> [The task] Please pull out every line of the data below that contains the string "output", treating uppercase and lowercase as different.

> [Dataset excerpts]
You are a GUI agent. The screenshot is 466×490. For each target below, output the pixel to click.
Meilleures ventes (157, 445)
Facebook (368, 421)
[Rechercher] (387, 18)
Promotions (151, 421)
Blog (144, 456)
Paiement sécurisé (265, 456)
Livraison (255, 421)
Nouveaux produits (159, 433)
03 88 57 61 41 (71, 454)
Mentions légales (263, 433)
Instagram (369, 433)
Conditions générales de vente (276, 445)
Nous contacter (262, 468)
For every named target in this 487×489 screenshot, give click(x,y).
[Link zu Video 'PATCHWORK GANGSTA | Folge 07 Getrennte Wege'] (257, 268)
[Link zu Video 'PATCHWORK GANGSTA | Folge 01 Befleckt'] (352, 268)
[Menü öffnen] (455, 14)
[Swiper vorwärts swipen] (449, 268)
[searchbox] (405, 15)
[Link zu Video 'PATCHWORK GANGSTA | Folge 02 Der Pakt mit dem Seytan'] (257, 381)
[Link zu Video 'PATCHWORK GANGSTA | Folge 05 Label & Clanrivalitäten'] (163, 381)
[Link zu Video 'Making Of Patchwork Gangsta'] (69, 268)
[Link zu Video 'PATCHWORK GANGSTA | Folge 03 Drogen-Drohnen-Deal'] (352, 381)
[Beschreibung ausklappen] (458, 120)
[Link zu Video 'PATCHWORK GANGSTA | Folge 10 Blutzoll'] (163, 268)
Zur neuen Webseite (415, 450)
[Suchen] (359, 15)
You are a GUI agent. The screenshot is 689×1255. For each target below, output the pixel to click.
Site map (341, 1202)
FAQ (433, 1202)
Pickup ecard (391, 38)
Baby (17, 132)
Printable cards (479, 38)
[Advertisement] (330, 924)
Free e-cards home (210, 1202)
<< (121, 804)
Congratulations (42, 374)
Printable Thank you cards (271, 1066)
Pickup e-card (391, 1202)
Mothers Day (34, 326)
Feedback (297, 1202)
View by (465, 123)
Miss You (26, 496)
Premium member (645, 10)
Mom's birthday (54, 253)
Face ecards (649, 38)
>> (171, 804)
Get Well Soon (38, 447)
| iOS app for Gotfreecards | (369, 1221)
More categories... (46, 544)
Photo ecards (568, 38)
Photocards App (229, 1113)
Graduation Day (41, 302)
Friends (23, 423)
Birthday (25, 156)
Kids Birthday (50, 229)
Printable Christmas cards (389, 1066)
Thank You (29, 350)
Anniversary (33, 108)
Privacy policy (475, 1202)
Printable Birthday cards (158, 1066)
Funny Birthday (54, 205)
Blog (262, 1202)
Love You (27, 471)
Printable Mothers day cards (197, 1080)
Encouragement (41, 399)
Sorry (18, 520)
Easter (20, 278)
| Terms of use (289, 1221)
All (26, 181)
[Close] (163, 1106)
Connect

> [Answer]
You are a GUI agent. The screenshot is 466×490. For each target below, output the pixel to click.
You are a GUI agent. The screenshot is 689×1255. For each target below, output the pixel to click.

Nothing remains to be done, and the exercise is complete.